═════ TASK INPUTS ═════

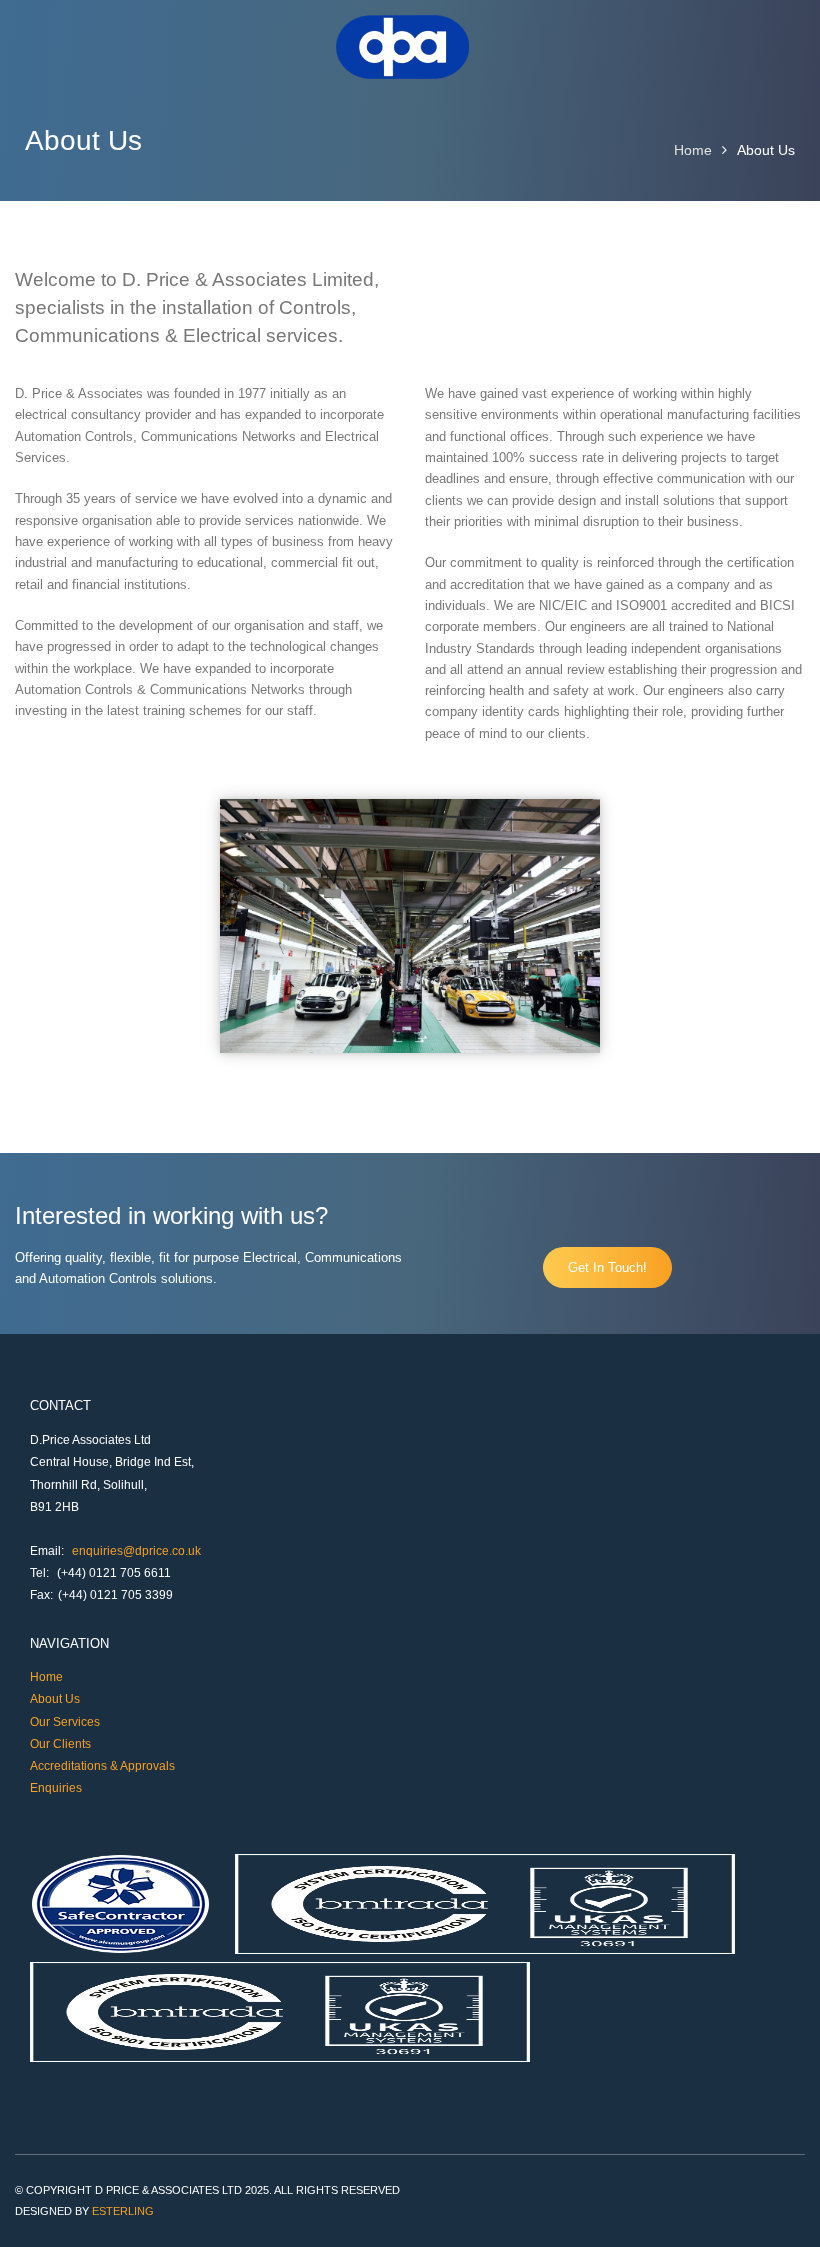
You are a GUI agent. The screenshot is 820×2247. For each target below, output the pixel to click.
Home (693, 150)
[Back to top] (777, 2204)
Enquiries (56, 1788)
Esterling (123, 2211)
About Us (55, 1699)
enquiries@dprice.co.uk (136, 1551)
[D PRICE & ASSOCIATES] (403, 74)
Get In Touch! (607, 1267)
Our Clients (60, 1744)
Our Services (65, 1722)
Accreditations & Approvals (102, 1766)
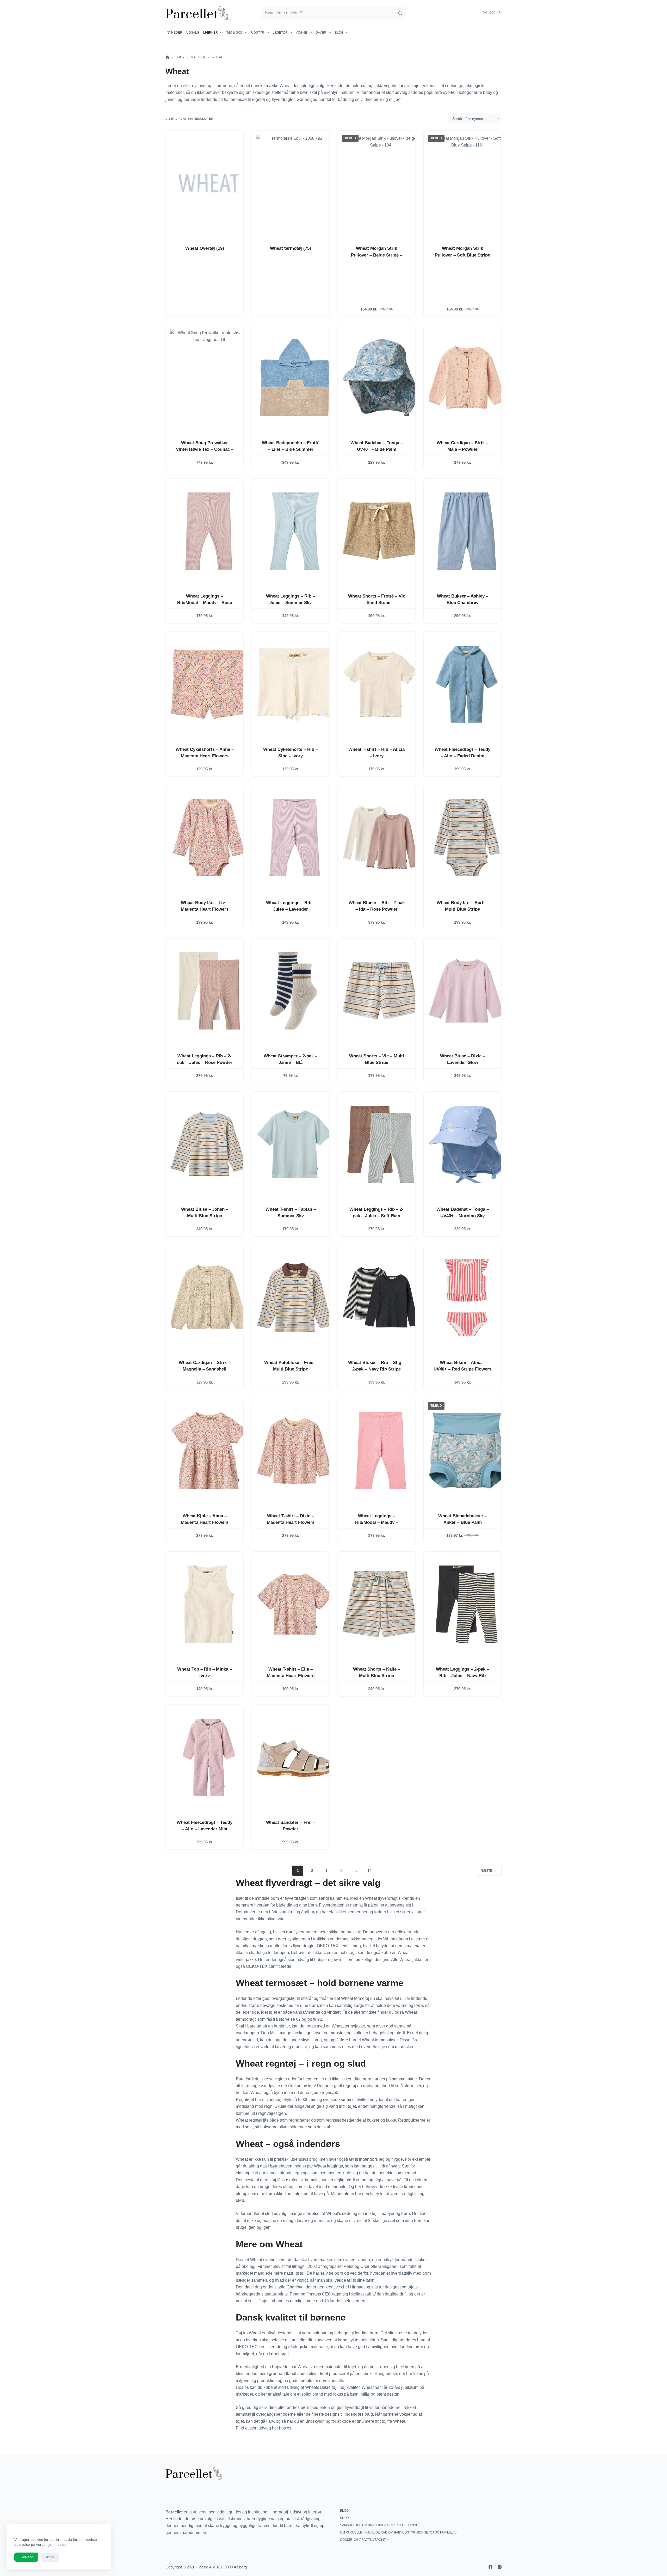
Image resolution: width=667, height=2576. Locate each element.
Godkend (26, 2557)
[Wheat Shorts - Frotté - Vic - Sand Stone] (380, 531)
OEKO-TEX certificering (339, 1946)
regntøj (349, 2086)
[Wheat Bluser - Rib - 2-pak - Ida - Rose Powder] (380, 837)
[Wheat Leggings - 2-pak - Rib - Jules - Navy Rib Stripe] (466, 1604)
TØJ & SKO (234, 32)
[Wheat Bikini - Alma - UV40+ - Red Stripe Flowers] (466, 1297)
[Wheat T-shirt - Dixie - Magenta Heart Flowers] (294, 1451)
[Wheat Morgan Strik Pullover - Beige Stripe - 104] (380, 183)
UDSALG (192, 32)
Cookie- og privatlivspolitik (364, 2540)
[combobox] (327, 13)
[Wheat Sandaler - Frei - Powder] (294, 1757)
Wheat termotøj (290, 248)
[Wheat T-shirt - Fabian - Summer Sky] (294, 1144)
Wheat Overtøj (204, 248)
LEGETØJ (280, 32)
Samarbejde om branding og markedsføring (379, 2525)
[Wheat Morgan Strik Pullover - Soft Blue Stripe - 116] (466, 183)
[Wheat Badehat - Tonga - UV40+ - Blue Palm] (380, 378)
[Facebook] (490, 2567)
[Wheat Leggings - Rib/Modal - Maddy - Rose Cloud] (208, 531)
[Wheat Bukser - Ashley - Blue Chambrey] (466, 531)
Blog (339, 32)
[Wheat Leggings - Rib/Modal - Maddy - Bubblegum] (380, 1451)
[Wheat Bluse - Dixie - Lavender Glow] (466, 991)
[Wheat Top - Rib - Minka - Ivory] (208, 1604)
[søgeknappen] (400, 13)
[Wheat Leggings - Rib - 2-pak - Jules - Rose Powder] (208, 991)
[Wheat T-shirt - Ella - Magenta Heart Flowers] (294, 1604)
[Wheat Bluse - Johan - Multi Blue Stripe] (208, 1144)
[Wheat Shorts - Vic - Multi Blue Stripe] (380, 991)
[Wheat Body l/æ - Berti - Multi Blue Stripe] (466, 837)
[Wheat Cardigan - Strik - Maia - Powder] (466, 378)
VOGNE (301, 32)
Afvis (50, 2557)
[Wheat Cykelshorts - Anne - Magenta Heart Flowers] (208, 684)
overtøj (449, 92)
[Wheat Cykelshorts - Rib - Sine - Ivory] (294, 684)
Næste (486, 1870)
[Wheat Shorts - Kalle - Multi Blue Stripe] (380, 1604)
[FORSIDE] (167, 57)
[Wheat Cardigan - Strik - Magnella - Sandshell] (208, 1297)
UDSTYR (257, 32)
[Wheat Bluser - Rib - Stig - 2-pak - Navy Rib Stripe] (380, 1297)
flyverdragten (297, 1898)
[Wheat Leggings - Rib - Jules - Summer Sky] (294, 531)
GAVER (321, 32)
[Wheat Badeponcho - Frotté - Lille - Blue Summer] (294, 378)
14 (369, 1870)
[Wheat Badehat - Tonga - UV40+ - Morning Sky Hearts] (466, 1144)
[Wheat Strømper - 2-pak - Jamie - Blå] (294, 991)
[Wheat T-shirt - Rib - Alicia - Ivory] (380, 684)
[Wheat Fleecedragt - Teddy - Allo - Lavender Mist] (208, 1757)
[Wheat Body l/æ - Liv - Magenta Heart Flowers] (208, 837)
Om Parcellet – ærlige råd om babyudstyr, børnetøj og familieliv (398, 2532)
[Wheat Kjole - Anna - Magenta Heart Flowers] (208, 1451)
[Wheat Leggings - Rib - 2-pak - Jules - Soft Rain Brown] (380, 1144)
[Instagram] (500, 2567)
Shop (344, 2518)
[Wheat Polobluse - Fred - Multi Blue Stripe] (294, 1297)
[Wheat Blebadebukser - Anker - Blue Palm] (466, 1451)
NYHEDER (174, 32)
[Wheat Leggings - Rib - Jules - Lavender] (294, 837)
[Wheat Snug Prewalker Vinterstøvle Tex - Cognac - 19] (208, 378)
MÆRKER (210, 32)
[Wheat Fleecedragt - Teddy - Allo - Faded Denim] (466, 684)
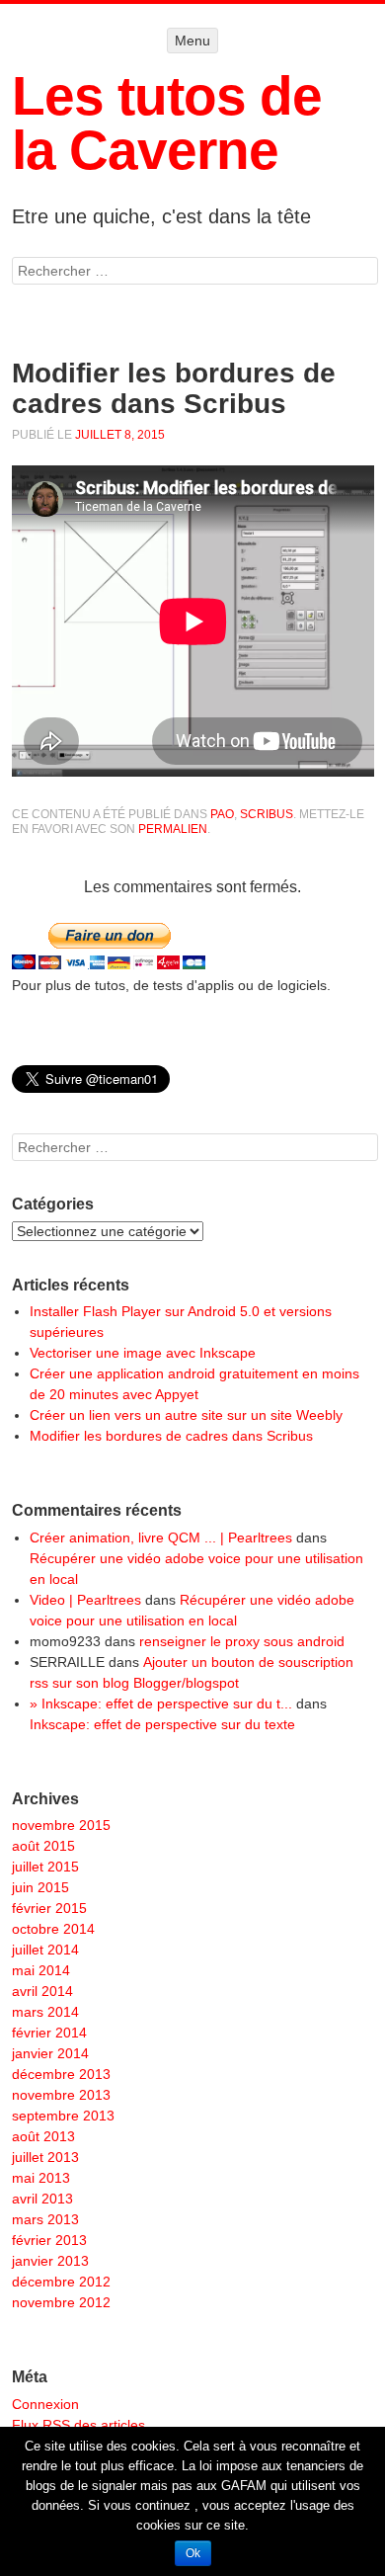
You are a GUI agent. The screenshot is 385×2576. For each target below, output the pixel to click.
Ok (193, 2553)
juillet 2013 (45, 2157)
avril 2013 (42, 2198)
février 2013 (49, 2240)
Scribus (266, 814)
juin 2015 (40, 1887)
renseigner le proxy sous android (242, 1641)
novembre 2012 (61, 2302)
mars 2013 (45, 2219)
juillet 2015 (45, 1866)
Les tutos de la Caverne (167, 123)
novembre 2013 (61, 2095)
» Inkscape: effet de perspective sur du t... (161, 1703)
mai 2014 (41, 1970)
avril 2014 (42, 1991)
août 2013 (43, 2136)
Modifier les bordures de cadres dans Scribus (171, 1436)
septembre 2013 (63, 2115)
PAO (222, 814)
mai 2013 (41, 2178)
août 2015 (43, 1846)
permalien (172, 829)
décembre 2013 (61, 2074)
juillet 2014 (45, 1949)
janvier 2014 (50, 2053)
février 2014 (49, 2032)
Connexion (45, 2404)
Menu (192, 40)
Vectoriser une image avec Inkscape (143, 1353)
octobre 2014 (53, 1929)
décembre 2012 (61, 2281)
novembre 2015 (61, 1825)
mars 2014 (45, 2012)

═════

**TASK PROMPT**
Would it be possible to give the material above again exactly, with the pictures left out?

**WRITTEN SOLUTION**
You are a GUI agent. The screenshot is 820×2247. For each target below, output the pixel to click.
Home (693, 150)
[Back to top] (777, 2204)
Enquiries (56, 1788)
Esterling (123, 2211)
About Us (55, 1699)
enquiries@dprice.co.uk (136, 1551)
[D PRICE & ASSOCIATES] (403, 74)
Get In Touch! (607, 1267)
Our Clients (60, 1744)
Our Services (65, 1722)
Accreditations & Approvals (102, 1766)
Image resolution: width=667, height=2576. Locate each element.
Godkend (26, 2557)
[Wheat Shorts - Frotté - Vic - Sand Stone] (380, 531)
OEKO-TEX certificering (339, 1946)
regntøj (349, 2086)
[Wheat Bluser - Rib - 2-pak - Ida - Rose Powder] (380, 837)
[Wheat Leggings - 2-pak - Rib - Jules - Navy Rib Stripe] (466, 1604)
TØJ & SKO (234, 32)
[Wheat Bikini - Alma - UV40+ - Red Stripe Flowers] (466, 1297)
[Wheat T-shirt - Dixie - Magenta Heart Flowers] (294, 1451)
[Wheat Morgan Strik Pullover - Beige Stripe - 104] (380, 183)
UDSALG (192, 32)
Cookie- og privatlivspolitik (364, 2540)
[combobox] (327, 13)
[Wheat Sandaler - Frei - Powder] (294, 1757)
Wheat termotøj (290, 248)
[Wheat T-shirt - Fabian - Summer Sky] (294, 1144)
Wheat Overtøj (204, 248)
LEGETØJ (280, 32)
Samarbejde om branding og markedsføring (379, 2525)
[Wheat Morgan Strik Pullover - Soft Blue Stripe - 116] (466, 183)
[Wheat Badehat - Tonga - UV40+ - Blue Palm] (380, 378)
[Facebook] (490, 2567)
[Wheat Leggings - Rib/Modal - Maddy - Rose Cloud] (208, 531)
[Wheat Bukser - Ashley - Blue Chambrey] (466, 531)
Blog (339, 32)
[Wheat Leggings - Rib/Modal - Maddy - Bubblegum] (380, 1451)
[Wheat Bluse - Dixie - Lavender Glow] (466, 991)
[Wheat Top - Rib - Minka - Ivory] (208, 1604)
[søgeknappen] (400, 13)
[Wheat Leggings - Rib - 2-pak - Jules - Rose Powder] (208, 991)
[Wheat T-shirt - Ella - Magenta Heart Flowers] (294, 1604)
[Wheat Bluse - Johan - Multi Blue Stripe] (208, 1144)
[Wheat Shorts - Vic - Multi Blue Stripe] (380, 991)
[Wheat Body l/æ - Berti - Multi Blue Stripe] (466, 837)
[Wheat Cardigan - Strik - Maia - Powder] (466, 378)
VOGNE (301, 32)
Afvis (50, 2557)
[Wheat Cykelshorts - Anne - Magenta Heart Flowers] (208, 684)
overtøj (449, 92)
[Wheat Cykelshorts - Rib - Sine - Ivory] (294, 684)
Næste (486, 1870)
[Wheat Shorts - Kalle - Multi Blue Stripe] (380, 1604)
[FORSIDE] (167, 57)
[Wheat Cardigan - Strik - Magnella - Sandshell] (208, 1297)
UDSTYR (257, 32)
[Wheat Bluser - Rib - Stig - 2-pak - Navy Rib Stripe] (380, 1297)
flyverdragten (297, 1898)
[Wheat Leggings - Rib - Jules - Summer Sky] (294, 531)
GAVER (321, 32)
[Wheat Badeponcho - Frotté - Lille - Blue Summer] (294, 378)
14 (369, 1870)
[Wheat Badehat - Tonga - UV40+ - Morning Sky Hearts] (466, 1144)
[Wheat Strømper - 2-pak - Jamie - Blå] (294, 991)
[Wheat T-shirt - Rib - Alicia - Ivory] (380, 684)
[Wheat Fleecedragt - Teddy - Allo - Lavender Mist] (208, 1757)
[Wheat Body l/æ - Liv - Magenta Heart Flowers] (208, 837)
Om Parcellet – ærlige råd om babyudstyr, børnetøj og familieliv (398, 2532)
[Wheat Kjole - Anna - Magenta Heart Flowers] (208, 1451)
[Wheat Leggings - Rib - 2-pak - Jules - Soft Rain Brown] (380, 1144)
[Instagram] (500, 2567)
Shop (344, 2518)
[Wheat Polobluse - Fred - Multi Blue Stripe] (294, 1297)
[Wheat Blebadebukser - Anker - Blue Palm] (466, 1451)
NYHEDER (174, 32)
[Wheat Leggings - Rib - Jules - Lavender] (294, 837)
[Wheat Snug Prewalker Vinterstøvle Tex - Cognac - 19] (208, 378)
MÆRKER (210, 32)
[Wheat Fleecedragt - Teddy - Allo - Faded Denim] (466, 684)
You are a GUI agent. The screenshot is 385×2576. For each target below, output the pixel to click.
Ok (193, 2553)
juillet 2013 (45, 2157)
avril 2013 (42, 2198)
février 2013 (49, 2240)
Scribus (266, 814)
juin 2015 (40, 1887)
renseigner le proxy sous android (242, 1641)
novembre 2012 (61, 2302)
mars 2013 (45, 2219)
juillet 2015 (45, 1866)
Les tutos de la Caverne (167, 123)
novembre 2013 (61, 2095)
» Inkscape: effet de perspective sur du t... (161, 1703)
mai 2014 (41, 1970)
avril 2014 (42, 1991)
août 2013 (43, 2136)
Modifier les bordures de cadres dans Scribus (171, 1436)
septembre 2013 (63, 2115)
PAO (222, 814)
mai 2013 (41, 2178)
août 2015 (43, 1846)
permalien (172, 829)
décembre 2013 (61, 2074)
juillet 2014 (45, 1949)
janvier 2014 (50, 2053)
février 2014 (49, 2032)
Connexion (45, 2404)
Menu (192, 40)
Vectoriser une image avec Inkscape (143, 1353)
octobre 2014 (53, 1929)
décembre 2012 (61, 2281)
novembre 2015 (61, 1825)
mars 2014 (45, 2012)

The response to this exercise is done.